Google Chrome: pubblicità scorretta?

Posted by on gen 10, 2012 in Blog | No Comments

Questa è bella e devo dire che, dopo averla letta, mi è uscito un lieve sorriso. Non perché io sia il solito cinico, sadico e perfido che ride delle disgrazie altrui, ma semplicemente perché dopotutto ogni essere umano ha le stesse tendenze dei suoi simili.

E così accade che Google, il motore di ricerca per eccellenza, sia caduto nella trappola di farsi scoprire nel suo comportamento scorretto per quanto riguarda il posizionamento.

Di che si tratta?

Per farla breve Google avrebbe pagato alcuni blogger al fine di sponsorizzare il suo browser e farlo apparire nelle prime posizioni delle ricerche. Fin qui nulla di male, lo fa qualsiasi azienda con un qualsivoglia blogger o copywriter per l’elaborazione di contenuti Seo.

Il brutto è altrove. Tempo fa proprio Google aveva diffuso le regole basilari da seguire per evitare di essere cacciati dal motore di ricerca per mano del complesso algoritmo denominato Panda. Una di queste regole era quella di contrassegnare i link sponsorizzati con un tag particolare (nofollow). Proprio Google è contravvenuta a questa regola basilare non specificando che si trattava di contenuti pagati e retribuiti. Insomma, Panda stesso riconosceva quei contenuti come genuini.

Ma Google corre ai ripari, addossando la colpa a Unruly, la società che avrebbe gestito la campagna pubblicitaria per Chrome. Unruly, a sua volta, indica i suoi blogger come colpevoli di una condotta scorretta.

Il risultato è che Google si autopunisce e la pagina ufficiale di Chrome verrà penalizzata nei risultati di ricerca per 60 giorni.
-------
» Compito A: Ricopia dall'estratto su Google Chrome tutto ciò che va da "Posted by on" fino a "di contenuti Seo.".
» Compito B: Indica se ciascuna affermazione concorda con l'estratto su Google Chrome, rispondendo sì o no e citando le parole decisive: (i) Google avrebbe pagato alcuni blogger per sponsorizzare il suo browser; (ii) la pagina ufficiale di Chrome sarà penalizzata nei risultati di ricerca per 90 giorni; (iii) Unruly si è assunta la colpa della campagna pubblicitaria.

» Voci del dataset:
-------
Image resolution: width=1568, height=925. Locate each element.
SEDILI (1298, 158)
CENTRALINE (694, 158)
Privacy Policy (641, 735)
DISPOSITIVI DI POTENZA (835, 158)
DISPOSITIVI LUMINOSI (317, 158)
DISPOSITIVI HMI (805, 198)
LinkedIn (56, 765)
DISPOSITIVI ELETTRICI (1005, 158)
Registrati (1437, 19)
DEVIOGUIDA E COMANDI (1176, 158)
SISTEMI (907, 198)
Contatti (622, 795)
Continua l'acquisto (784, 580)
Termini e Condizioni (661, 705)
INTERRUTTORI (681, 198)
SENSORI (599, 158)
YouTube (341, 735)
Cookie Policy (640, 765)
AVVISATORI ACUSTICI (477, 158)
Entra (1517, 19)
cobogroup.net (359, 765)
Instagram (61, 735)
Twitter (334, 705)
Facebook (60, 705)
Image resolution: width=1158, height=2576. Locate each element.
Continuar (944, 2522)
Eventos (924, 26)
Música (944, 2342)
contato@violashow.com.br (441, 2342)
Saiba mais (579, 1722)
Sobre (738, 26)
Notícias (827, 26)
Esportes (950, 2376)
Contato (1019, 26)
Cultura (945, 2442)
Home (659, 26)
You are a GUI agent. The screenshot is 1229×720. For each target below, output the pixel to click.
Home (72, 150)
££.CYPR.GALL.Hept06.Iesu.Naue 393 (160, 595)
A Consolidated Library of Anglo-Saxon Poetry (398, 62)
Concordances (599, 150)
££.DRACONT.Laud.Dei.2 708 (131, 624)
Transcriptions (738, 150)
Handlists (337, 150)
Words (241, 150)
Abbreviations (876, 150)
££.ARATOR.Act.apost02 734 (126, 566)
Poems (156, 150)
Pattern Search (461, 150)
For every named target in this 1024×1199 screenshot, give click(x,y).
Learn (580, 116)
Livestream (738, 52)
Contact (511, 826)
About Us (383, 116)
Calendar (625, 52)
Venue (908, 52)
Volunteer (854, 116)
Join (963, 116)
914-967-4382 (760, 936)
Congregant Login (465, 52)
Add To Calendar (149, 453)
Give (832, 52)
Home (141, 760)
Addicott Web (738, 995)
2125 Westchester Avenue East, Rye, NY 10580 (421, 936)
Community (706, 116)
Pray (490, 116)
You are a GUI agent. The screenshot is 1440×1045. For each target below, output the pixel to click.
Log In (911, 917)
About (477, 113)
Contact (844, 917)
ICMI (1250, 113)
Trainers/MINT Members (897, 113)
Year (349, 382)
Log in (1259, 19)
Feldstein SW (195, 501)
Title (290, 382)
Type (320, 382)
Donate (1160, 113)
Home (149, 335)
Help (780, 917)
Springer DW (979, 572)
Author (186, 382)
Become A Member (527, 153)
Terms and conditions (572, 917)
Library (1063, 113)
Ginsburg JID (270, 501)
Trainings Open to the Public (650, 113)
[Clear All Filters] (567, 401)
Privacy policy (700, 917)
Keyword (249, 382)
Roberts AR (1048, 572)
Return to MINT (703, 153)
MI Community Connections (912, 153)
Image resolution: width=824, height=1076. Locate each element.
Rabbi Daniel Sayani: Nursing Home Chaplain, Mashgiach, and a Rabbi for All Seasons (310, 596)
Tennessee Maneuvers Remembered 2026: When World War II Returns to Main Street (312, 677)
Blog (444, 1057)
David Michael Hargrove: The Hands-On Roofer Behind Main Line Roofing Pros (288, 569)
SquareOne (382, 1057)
-------
» Risposta scritta A:
Posted by on gen 10, 2012 in Blog | No Comments

Questa è bella e devo dire che, dopo averla letta, mi è uscito un lieve sorriso. Non perché io sia il solito cinico, sadico e perfido che ride delle disgrazie altrui, ma semplicemente perché dopotutto ogni essere umano ha le stesse tendenze dei suoi simili.

E così accade che Google, il motore di ricerca per eccellenza, sia caduto nella trappola di farsi scoprire nel suo comportamento scorretto per quanto riguarda il posizionamento.

Di che si tratta?

Per farla breve Google avrebbe pagato alcuni blogger al fine di sponsorizzare il suo browser e farlo apparire nelle prime posizioni delle ricerche. Fin qui nulla di male, lo fa qualsiasi azienda con un qualsivoglia blogger o copywriter per l’elaborazione di contenuti Seo.

» Risposta scritta B:
(i) Sì: "Google avrebbe pagato alcuni blogger al fine di sponsorizzare il suo browser"
(ii) No: "la pagina ufficiale di Chrome verrà penalizzata nei risultati di ricerca per 60 giorni"
(iii) No: "Unruly, a sua volta, indica i suoi blogger come colpevoli di una condotta scorretta"